(Aim of the exercise):
For the entries that follow, restate word for word the line containing "Open the #unsafely-treat-insecure-origin-as-secure", the line containing "Given: Open the", and every line that lies between them.

(Recorded data):

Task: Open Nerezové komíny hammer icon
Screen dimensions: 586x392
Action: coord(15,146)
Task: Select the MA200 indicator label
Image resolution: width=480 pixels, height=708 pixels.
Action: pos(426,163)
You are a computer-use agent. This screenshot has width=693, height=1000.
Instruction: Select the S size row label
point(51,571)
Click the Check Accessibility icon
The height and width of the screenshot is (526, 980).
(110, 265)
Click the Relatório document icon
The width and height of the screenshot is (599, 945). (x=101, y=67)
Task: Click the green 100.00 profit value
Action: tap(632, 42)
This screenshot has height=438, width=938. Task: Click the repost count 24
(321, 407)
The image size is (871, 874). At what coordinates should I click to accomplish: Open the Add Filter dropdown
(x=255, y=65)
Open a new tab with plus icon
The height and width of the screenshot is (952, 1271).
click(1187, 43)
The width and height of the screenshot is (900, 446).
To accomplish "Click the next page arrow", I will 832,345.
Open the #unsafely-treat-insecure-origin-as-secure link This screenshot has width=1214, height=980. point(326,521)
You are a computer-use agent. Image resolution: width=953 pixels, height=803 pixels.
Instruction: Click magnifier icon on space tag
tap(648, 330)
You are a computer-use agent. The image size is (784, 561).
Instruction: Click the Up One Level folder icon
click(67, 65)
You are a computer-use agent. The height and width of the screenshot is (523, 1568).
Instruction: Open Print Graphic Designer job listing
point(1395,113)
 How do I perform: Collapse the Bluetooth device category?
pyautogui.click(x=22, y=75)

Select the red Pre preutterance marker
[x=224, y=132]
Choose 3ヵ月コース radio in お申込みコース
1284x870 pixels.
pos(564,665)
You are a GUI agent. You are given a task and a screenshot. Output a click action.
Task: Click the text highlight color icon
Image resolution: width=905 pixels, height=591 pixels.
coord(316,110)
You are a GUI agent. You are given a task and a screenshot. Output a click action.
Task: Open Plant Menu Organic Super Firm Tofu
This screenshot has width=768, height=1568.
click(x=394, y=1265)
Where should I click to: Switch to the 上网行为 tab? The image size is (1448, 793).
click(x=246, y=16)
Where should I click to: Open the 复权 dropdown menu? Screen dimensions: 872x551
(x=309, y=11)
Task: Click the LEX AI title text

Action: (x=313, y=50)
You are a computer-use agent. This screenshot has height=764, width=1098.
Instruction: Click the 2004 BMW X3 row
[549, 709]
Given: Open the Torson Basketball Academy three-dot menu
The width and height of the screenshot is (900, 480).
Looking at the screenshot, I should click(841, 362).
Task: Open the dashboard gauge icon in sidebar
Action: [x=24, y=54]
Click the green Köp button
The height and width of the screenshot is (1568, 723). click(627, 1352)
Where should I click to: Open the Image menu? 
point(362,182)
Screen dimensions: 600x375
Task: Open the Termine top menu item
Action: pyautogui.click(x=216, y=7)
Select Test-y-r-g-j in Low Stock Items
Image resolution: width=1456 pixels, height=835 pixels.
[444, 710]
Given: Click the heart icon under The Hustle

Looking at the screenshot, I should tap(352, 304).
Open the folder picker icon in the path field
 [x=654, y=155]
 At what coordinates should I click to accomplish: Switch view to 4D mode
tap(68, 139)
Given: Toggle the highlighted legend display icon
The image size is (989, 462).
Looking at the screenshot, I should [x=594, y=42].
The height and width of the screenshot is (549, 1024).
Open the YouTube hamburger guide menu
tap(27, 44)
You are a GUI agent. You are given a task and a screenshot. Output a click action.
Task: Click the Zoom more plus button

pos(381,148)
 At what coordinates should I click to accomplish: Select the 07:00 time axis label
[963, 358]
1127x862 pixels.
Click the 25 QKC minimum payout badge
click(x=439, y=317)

(Output below):
Open the #unsafely-treat-insecure-origin-as-secure link This screenshot has width=1214, height=980. point(326,521)
You are a computer-use agent. Image resolution: width=953 pixels, height=803 pixels.
Instruction: Click magnifier icon on space tag
tap(648, 330)
You are a computer-use agent. The image size is (784, 561).
Instruction: Click the Up One Level folder icon
click(67, 65)
You are a computer-use agent. The height and width of the screenshot is (523, 1568).
Instruction: Open Print Graphic Designer job listing
point(1395,113)
 How do I perform: Collapse the Bluetooth device category?
pyautogui.click(x=22, y=75)

Select the red Pre preutterance marker
[x=224, y=132]
Choose 3ヵ月コース radio in お申込みコース
1284x870 pixels.
pos(564,665)
You are a GUI agent. You are given a task and a screenshot. Output a click action.
Task: Click the text highlight color icon
Image resolution: width=905 pixels, height=591 pixels.
coord(316,110)
You are a GUI agent. You are given a task and a screenshot. Output a click action.
Task: Open Plant Menu Organic Super Firm Tofu
This screenshot has width=768, height=1568.
click(x=394, y=1265)
Where should I click to: Switch to the 上网行为 tab? The image size is (1448, 793).
click(x=246, y=16)
Where should I click to: Open the 复权 dropdown menu? Screen dimensions: 872x551
(x=309, y=11)
Task: Click the LEX AI title text

Action: (x=313, y=50)
You are a computer-use agent. This screenshot has height=764, width=1098.
Instruction: Click the 2004 BMW X3 row
[549, 709]
Given: Open the Torson Basketball Academy three-dot menu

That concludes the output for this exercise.